Davis-Clair v. Turck et al
Filing
11
ORDER signed by Judge J.P. Stadtmueller on 5/12/2017: GRANTING 6 Plaintiff's Motion for Leave to Proceed Without Prepayment of the Filing Fee; DENYING as moot 8 Plaintiff's Motion for Leave to Proceed Without Prepayment of the Filing Fee; DISMISSING action pursuant to 28 U.S.C. §§ 1915(e)(2)(B) and 1915A(b)(1) for failure to state a claim; and CERTIFYING that any appeal from this matter would not be taken in good faith pursuant to 28 U.S.C. § 1915(a)(3) unless t he plaintiff offers bonafide arguments supporting his appeal. Clerk of Court to document that the plaintiff has incurred a "strike" under 28 U.S.C. § 1915(g). Agency having custody of plaintiff to collect balance of filing fee from plaintiff's prison trust account. See Order. (cc: all counsel, via mail to Christopher Davis-Clair and Warden at Wisconsin Secure Program Facility) (jm)

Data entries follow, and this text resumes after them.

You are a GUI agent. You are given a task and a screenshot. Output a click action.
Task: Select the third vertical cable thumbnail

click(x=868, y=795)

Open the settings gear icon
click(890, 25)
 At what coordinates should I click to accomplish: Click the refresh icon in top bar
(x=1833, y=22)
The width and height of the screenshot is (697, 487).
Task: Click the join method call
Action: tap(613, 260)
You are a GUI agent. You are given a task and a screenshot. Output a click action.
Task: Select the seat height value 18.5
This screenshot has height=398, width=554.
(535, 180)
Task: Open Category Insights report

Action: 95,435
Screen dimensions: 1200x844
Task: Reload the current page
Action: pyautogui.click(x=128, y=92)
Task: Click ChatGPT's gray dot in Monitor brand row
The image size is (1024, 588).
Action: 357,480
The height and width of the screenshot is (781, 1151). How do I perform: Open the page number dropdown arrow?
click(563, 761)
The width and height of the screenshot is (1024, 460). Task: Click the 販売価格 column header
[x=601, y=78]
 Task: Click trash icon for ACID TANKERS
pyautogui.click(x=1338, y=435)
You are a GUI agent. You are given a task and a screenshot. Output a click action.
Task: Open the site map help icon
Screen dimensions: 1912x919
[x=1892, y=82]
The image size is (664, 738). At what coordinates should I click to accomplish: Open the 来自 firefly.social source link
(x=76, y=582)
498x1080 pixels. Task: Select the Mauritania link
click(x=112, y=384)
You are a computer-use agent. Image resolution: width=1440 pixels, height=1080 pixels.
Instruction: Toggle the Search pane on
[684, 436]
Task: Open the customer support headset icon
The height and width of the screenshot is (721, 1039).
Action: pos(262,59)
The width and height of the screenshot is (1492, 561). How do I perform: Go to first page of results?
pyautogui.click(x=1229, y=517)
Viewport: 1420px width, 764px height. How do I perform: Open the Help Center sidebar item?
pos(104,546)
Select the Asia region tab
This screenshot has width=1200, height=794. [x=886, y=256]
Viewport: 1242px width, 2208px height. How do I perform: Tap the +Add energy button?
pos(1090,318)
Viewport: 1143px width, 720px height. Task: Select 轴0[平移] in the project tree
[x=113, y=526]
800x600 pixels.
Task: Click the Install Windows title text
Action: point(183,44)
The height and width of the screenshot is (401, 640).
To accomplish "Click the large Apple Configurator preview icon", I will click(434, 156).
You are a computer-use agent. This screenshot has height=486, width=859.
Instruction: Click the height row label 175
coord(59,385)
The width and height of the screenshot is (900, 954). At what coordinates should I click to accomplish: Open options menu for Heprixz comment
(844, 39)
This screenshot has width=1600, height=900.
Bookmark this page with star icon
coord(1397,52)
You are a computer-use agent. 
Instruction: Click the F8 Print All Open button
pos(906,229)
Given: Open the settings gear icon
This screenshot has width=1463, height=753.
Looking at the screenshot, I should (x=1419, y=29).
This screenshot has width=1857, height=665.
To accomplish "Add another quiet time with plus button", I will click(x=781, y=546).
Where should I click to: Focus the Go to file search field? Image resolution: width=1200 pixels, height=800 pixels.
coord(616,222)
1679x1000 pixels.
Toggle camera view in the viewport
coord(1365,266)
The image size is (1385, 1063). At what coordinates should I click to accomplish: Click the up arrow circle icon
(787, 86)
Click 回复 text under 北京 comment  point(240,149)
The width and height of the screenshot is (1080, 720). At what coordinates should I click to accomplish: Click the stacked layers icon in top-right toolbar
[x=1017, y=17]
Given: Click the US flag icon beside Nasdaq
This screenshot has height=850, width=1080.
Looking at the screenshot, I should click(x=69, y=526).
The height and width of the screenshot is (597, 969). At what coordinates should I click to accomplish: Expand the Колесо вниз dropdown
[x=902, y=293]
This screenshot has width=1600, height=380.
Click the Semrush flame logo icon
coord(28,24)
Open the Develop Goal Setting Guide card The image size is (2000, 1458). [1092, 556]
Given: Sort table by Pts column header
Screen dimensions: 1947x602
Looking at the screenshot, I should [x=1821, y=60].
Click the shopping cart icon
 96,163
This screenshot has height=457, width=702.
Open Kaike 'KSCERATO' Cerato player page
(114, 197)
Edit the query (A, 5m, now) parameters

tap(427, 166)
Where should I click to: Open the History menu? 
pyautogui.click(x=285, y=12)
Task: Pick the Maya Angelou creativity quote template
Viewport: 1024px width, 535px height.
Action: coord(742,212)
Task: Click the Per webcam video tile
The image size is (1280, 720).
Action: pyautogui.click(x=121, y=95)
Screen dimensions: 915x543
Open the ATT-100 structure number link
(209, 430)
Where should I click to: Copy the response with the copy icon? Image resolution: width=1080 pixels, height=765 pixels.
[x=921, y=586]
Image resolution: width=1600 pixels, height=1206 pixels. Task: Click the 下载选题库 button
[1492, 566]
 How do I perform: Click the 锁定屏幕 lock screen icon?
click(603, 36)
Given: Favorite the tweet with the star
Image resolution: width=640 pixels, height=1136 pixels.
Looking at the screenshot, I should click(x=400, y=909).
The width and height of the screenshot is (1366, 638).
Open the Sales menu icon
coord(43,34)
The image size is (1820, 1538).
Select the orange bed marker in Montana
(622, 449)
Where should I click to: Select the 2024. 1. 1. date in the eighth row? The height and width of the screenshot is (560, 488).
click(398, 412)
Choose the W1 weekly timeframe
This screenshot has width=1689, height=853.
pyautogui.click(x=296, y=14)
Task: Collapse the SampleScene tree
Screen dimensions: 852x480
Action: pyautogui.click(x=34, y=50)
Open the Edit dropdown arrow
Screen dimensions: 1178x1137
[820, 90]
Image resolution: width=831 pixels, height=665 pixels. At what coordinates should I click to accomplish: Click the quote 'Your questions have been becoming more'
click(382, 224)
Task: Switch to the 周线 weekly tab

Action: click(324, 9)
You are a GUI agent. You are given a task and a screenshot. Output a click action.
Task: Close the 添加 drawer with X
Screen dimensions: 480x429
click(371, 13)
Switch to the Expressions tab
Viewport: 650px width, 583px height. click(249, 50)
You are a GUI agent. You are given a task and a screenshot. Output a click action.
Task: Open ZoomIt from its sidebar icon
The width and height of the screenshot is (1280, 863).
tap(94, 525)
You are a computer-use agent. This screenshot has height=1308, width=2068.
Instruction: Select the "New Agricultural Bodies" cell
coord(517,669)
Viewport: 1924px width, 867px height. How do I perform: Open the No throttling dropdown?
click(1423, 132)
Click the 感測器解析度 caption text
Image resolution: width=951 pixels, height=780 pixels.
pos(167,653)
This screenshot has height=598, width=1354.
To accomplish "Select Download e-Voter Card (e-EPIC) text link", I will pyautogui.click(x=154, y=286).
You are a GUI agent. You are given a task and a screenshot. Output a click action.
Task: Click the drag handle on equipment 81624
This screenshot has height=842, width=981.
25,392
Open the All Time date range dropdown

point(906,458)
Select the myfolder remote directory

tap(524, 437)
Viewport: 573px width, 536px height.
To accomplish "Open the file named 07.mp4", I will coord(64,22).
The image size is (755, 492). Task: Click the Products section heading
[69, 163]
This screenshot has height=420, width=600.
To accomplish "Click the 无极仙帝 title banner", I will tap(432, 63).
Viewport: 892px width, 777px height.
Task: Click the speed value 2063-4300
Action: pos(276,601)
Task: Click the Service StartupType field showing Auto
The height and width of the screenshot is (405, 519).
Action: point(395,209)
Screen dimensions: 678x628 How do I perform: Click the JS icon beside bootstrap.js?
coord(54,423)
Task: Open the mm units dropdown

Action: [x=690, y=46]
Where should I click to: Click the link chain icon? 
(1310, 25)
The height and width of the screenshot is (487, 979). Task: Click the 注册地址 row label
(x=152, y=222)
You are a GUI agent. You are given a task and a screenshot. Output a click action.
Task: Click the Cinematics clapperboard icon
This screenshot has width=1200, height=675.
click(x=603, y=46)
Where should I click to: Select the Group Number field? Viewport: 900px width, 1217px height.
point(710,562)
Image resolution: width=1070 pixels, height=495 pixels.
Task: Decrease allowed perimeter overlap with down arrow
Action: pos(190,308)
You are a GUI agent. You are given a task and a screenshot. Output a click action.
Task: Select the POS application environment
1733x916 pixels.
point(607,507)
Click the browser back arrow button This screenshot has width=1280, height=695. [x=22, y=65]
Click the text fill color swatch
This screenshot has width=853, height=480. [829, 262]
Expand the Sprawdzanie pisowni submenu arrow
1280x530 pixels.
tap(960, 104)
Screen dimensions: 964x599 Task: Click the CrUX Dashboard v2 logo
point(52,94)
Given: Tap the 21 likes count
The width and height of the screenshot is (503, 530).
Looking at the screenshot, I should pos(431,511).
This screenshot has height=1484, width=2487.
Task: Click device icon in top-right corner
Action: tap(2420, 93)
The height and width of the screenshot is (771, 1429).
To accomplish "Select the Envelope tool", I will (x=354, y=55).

UNITED STATES DISTRICT COURT
EASTERN DISTRICT OF WISCONSIN
CHRISTOPHER DAVIS‐CLAIR,
Plaintiff,
v.
Case No. 17‐CV‐389‐JPS
C.O. TURCK, C. FRANCOIS, K.
O’DELL, and JOHN DOES 1 ‐ 2,
Defendants.
ORDER
Plaintiff, who is incarcerated at the Wisconsin Secure Program Facility
(“WSPF”), filed a pro se complaint under 42 U.S.C. § 1983, alleging that his
civil rights were violated. (Docket #1). This matter comes before the Court on
Plaintiff’s motion to proceed in forma pauperis. (Docket #6).1 Plaintiff has been
assessed and paid an initial partial filing fee of $18.36. 28 U.S.C. § 1915(b)(4).
The Court is required to screen complaints brought by prisoners
seeking relief against a governmental entity or an officer or employee of a
governmental entity. Id. § 1915A(a). The Court must dismiss a complaint or
portion thereof if the prisoner has raised claims that are legally “frivolous or
malicious,” that fail to state a claim upon which relief may be granted, or that
seek monetary relief from a defendant who is immune from such relief. Id.
§ 1915A(b).
A claim is legally frivolous when it lacks an arguable basis either in
law or in fact. Denton v. Hernandez, 504 U.S. 25, 31 (1992); Neitzke v. Williams,
1
Plaintiff inexplicably filed the same motion to proceed in forma pauperis one
week later. (Docket #8). That second motion will be denied as moot.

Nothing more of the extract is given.